Some implementations disclosed in this document involve the use of machine learning to build neural networks that can automatically realize structure and tunings of heuristics to control and aid the filters. Some novel implementations of these machine learning algorithms in the form of recurrent neural networks called Gated Adaptive Filters (GAFs) are disclosed herein. In some disclosed examples, GAFs are curated for learning filter-related heuristics by controlling the flow of information over long sequences of data for each of a plurality of hypothesis filtering systems. In this context, a “long sequence of data” may be a sequence of data during a time interval of multiple seconds (such as 5 seconds, 10 seconds, 15 seconds, 20 seconds, 25 seconds, 30 seconds, 35 seconds, 40 seconds, 45 seconds, 50 seconds, 55 seconds, 60 seconds, 65 seconds, 70 seconds, 75 seconds, 80 seconds, 85 seconds, 90 seconds, 95 seconds, 100 seconds, 105 seconds, 110 seconds, 115 seconds, etc.) or during a time interval of multiple minutes (such as 2 minutes, 3 minutes, 4 minutes, 5 minutes, 6 minutes, 7 minutes, 8 minutes, etc.). According to some such examples, GAFs can improve the learning of such heuristics because their gated nature of retain, adapt and reset of information is fully compatible with the control mechanism of filter coefficients in a multi-hypothesis adaptive filter scheme. In some such examples, a GAF-based multi-hypothesis adaptive filter scheme may be designed to optimize audio device performance responsive to disturbances in the audio environment.

Devices that are configured to listen during the playback of content will typically employ some form of echo management, such as echo cancellation and/or echo suppression, to remove the “echo” (the content played back by audio devices in the audio environment) from microphone signals. Any continuous listening task, such as waiting for a wakeword or performing any kind of “continuous calibration,” should continue to function when audio devices are playing back content corresponding to music, movies, etc., and when audio device interactions (such as interactions between a person and an audio device that is implementing a voice assistant, at least in part) take place. In addition to this, active noise cancellation and or suppression along with beamforming and dereverberation technologies can further enhance the quality of the microphone signal for downstream applications.

FIG. 1A shows an example of an audio environment. As with other figures provided herein, the types and numbers of elements shown in FIG. 1A are merely provided by way of example. Other implementations may include more, fewer and/or different types and numbers of elements.

According to this example, the audio environment 100 includes audio devices 110A, 110B, 110C and 110D. In this example, each the audio devices 110A-110D includes a respective one of the microphones 120A, 120B, 120C and 120D, as well as a respective one of the loudspeakers 121A, 121B, 121C and 121D. According to some examples, each the audio devices 110A-110D may be a smart audio device, such as a smart speaker. In this example, the audio devices 110A-110D are configured to listen for a command or wakeword within the audio environment (100).

According to this example, one acoustic event is caused by the talking person 130, who is talking in the vicinity of the audio device 110A. Element 131 is intended to represent speech of the talking person 130.
::::::
[SHORT EXERCISE A]
Print verbatim the stretch of the listing from the line containing "Select first-half Arsenal handicap odds -0.88" through the line containing "I will coord(425,131).".
The listing that follows is unrelated to the passage on Gated Adaptive Filters.

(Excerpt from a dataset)
::::::
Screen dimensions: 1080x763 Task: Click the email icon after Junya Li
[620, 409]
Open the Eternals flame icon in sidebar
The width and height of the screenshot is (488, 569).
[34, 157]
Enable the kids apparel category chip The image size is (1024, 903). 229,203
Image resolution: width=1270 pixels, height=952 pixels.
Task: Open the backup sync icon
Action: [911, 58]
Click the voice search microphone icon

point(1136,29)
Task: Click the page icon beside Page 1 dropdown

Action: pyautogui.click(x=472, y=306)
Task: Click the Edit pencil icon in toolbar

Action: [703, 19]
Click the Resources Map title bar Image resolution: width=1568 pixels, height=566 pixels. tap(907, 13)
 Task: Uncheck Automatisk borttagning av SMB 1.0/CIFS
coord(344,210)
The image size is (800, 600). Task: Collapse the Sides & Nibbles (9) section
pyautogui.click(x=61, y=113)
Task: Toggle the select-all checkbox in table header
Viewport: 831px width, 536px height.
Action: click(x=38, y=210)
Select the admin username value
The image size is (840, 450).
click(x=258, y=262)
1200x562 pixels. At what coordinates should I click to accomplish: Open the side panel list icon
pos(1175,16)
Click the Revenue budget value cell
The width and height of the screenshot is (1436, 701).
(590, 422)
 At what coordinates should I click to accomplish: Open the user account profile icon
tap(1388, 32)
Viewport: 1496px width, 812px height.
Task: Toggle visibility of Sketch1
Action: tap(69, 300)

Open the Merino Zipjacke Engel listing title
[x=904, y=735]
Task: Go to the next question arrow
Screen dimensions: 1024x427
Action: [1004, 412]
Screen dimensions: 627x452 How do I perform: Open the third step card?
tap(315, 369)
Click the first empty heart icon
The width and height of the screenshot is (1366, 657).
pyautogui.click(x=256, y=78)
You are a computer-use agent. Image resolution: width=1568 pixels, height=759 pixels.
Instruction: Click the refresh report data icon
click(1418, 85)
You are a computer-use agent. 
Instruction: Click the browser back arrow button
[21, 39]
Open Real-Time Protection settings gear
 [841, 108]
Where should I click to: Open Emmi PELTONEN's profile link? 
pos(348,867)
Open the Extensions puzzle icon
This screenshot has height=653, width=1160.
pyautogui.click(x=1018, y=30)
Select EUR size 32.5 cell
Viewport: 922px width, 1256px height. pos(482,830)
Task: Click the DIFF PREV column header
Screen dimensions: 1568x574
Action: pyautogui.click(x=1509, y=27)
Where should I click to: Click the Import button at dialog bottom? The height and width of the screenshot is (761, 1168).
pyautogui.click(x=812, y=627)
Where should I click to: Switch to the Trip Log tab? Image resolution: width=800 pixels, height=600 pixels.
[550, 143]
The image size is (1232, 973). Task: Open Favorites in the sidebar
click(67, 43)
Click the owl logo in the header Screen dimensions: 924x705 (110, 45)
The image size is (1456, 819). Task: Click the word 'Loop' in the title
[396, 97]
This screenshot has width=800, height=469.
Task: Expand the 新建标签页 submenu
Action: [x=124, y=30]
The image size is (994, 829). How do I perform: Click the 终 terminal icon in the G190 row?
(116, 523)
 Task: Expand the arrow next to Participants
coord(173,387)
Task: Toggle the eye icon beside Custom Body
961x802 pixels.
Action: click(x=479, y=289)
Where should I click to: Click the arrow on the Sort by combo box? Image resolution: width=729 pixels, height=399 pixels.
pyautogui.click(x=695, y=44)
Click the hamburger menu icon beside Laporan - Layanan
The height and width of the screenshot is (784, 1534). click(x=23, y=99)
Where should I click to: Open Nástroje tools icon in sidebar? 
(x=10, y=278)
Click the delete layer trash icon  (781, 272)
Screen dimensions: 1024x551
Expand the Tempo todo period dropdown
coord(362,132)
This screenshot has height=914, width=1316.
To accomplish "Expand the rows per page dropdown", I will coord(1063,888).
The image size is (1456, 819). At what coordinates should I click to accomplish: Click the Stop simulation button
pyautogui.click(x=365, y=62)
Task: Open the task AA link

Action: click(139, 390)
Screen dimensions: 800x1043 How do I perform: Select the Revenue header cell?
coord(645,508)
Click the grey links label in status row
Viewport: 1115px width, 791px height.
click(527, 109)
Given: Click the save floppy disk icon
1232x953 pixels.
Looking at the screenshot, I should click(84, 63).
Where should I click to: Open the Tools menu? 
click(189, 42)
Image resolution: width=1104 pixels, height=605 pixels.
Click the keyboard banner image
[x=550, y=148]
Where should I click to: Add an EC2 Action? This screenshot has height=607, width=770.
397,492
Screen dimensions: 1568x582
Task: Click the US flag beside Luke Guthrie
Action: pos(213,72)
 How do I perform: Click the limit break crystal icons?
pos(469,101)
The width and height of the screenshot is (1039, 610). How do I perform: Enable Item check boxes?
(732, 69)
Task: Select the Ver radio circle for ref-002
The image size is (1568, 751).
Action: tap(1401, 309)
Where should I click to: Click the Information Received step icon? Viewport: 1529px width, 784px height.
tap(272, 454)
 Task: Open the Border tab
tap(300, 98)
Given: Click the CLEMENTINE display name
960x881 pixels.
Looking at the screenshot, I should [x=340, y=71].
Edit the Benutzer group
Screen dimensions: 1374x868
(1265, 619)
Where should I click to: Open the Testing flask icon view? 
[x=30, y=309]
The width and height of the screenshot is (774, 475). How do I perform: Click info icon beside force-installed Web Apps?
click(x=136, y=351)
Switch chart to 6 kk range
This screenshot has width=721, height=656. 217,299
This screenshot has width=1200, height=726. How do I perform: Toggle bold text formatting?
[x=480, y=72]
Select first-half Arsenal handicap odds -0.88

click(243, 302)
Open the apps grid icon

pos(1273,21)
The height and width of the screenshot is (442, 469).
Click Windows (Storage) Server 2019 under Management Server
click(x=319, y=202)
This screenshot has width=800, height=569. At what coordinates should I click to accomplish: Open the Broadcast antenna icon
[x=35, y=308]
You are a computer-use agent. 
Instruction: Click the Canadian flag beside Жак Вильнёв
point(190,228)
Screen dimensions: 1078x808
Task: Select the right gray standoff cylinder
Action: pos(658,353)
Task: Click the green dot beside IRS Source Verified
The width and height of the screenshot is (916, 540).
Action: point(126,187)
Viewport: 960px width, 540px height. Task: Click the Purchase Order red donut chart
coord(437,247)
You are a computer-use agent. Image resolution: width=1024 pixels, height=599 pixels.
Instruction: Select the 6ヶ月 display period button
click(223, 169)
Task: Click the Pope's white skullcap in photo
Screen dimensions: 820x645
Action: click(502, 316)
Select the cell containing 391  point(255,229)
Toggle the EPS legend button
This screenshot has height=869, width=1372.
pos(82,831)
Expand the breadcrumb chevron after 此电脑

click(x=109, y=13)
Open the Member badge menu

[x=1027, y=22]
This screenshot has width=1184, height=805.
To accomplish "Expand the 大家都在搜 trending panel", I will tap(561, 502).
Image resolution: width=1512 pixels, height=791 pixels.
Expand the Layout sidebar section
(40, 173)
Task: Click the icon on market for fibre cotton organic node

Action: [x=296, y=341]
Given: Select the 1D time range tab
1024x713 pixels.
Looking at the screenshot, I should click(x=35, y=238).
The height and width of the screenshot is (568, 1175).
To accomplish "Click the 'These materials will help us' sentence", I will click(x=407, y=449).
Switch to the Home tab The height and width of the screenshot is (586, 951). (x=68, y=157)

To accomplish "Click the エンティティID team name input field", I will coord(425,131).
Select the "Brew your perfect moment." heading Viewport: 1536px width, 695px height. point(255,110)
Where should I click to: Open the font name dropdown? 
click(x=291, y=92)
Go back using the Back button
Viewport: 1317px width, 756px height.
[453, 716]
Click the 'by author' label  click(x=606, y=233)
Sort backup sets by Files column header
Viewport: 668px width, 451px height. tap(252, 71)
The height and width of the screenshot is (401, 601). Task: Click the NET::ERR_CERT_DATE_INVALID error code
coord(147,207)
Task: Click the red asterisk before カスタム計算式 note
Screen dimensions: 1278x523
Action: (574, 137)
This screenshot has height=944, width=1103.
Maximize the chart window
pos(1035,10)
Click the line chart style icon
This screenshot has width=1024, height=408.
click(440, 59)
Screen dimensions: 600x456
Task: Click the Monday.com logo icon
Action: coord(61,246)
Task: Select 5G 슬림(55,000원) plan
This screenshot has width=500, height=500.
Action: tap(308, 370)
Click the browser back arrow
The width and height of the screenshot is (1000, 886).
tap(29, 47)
::::::
[SHORT EXERCISE B]
In the passage on Gated Adaptive Filters, what is element 131 intended to represent?

[CORRECT RESPONSE A]
Select first-half Arsenal handicap odds -0.88

click(243, 302)
Open the apps grid icon

pos(1273,21)
The height and width of the screenshot is (442, 469).
Click Windows (Storage) Server 2019 under Management Server
click(x=319, y=202)
This screenshot has width=800, height=569. At what coordinates should I click to accomplish: Open the Broadcast antenna icon
[x=35, y=308]
You are a computer-use agent. 
Instruction: Click the Canadian flag beside Жак Вильнёв
point(190,228)
Screen dimensions: 1078x808
Task: Select the right gray standoff cylinder
Action: pos(658,353)
Task: Click the green dot beside IRS Source Verified
The width and height of the screenshot is (916, 540).
Action: point(126,187)
Viewport: 960px width, 540px height. Task: Click the Purchase Order red donut chart
coord(437,247)
You are a computer-use agent. Image resolution: width=1024 pixels, height=599 pixels.
Instruction: Select the 6ヶ月 display period button
click(223, 169)
Task: Click the Pope's white skullcap in photo
Screen dimensions: 820x645
Action: click(502, 316)
Select the cell containing 391  point(255,229)
Toggle the EPS legend button
This screenshot has height=869, width=1372.
pos(82,831)
Expand the breadcrumb chevron after 此电脑

click(x=109, y=13)
Open the Member badge menu

[x=1027, y=22]
This screenshot has width=1184, height=805.
To accomplish "Expand the 大家都在搜 trending panel", I will tap(561, 502).
Image resolution: width=1512 pixels, height=791 pixels.
Expand the Layout sidebar section
(40, 173)
Task: Click the icon on market for fibre cotton organic node

Action: [x=296, y=341]
Given: Select the 1D time range tab
1024x713 pixels.
Looking at the screenshot, I should click(x=35, y=238).
The height and width of the screenshot is (568, 1175).
To accomplish "Click the 'These materials will help us' sentence", I will click(x=407, y=449).
Switch to the Home tab The height and width of the screenshot is (586, 951). (x=68, y=157)

To accomplish "Click the エンティティID team name input field", I will coord(425,131).

[CORRECT RESPONSE B]
Speech of the talking person 130.